The Philadelphia Fed's Business Outlook declined from 3.9 in May to -7.7 in June. The Briefing.com consensus expected this regional manufacturing survey to increase to 7.0.
The manufacturing sector in the Philadelphia region has soured quickly after reaching multi-decade expansion rates just three months ago. This is the first time since September 2010 that the manufacturing sector has contracted in the Philadelphia region and this is the largest downturn since July 2009.
Unfortunately, the contraction registered in the Empire Manufacturing survey yesterday and in the Philadelphia Fed Index today may be a harbinger of an overall contraction in the manufacturing sector across the country.

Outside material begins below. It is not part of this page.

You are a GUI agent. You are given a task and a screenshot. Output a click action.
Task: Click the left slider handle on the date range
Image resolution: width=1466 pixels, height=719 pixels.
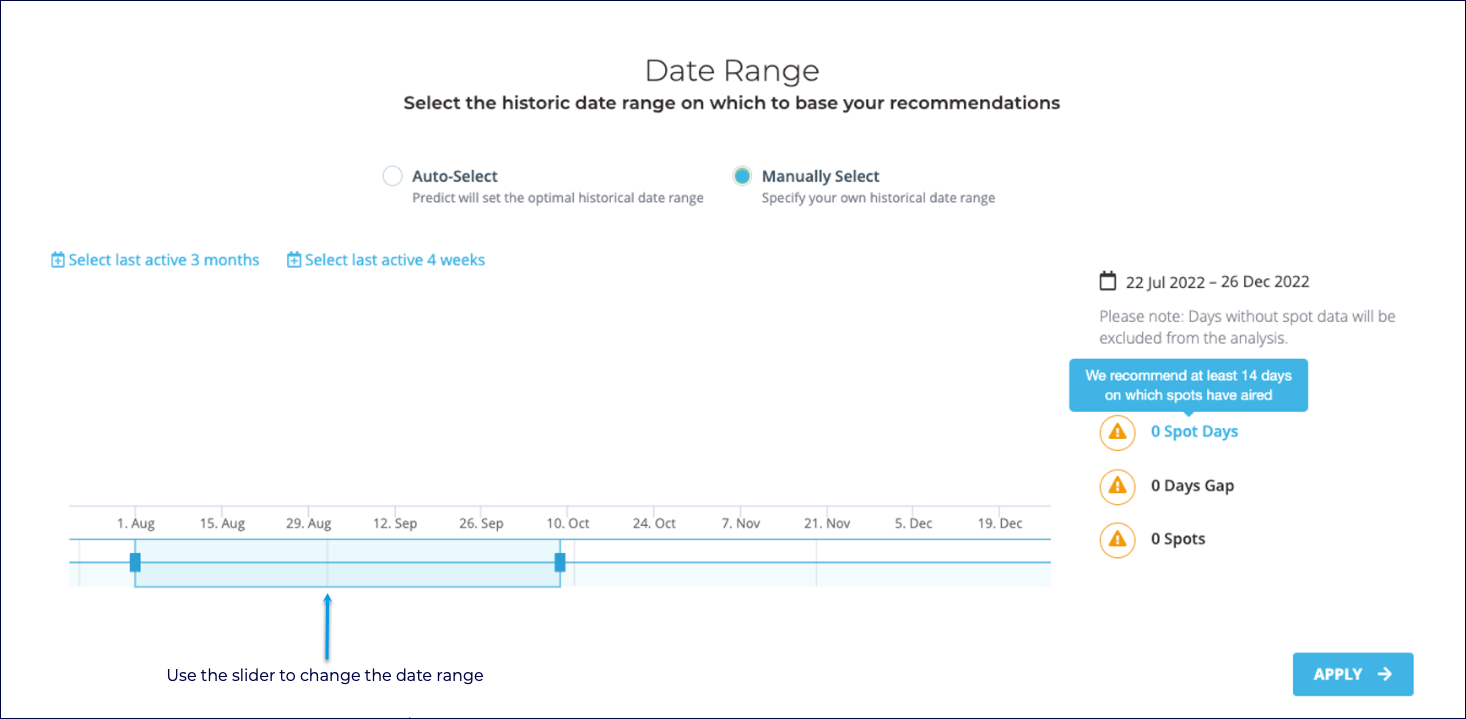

However, it is still possible that the contraction in June is just a pause in a longer growth trend as manufacturing customers took a conservative planning route and a wait-and-see attitude given the uncertainties introduced with the Japan earthquake, rising gas prices, Europe's sovereign debt problems, and China's tightening efforts.
All of the sub-indices in the Philly report declined from May levels.
Both new orders (-7.6 from 5.4) and unfilled orders (-16.3 from -7.8) contracted this month. Shipments barely held in positive territory, falling from 6.5 in May to 4.0 in June. Unless there is a sizable pickup in new orders next month, we expect shipments to contract in July.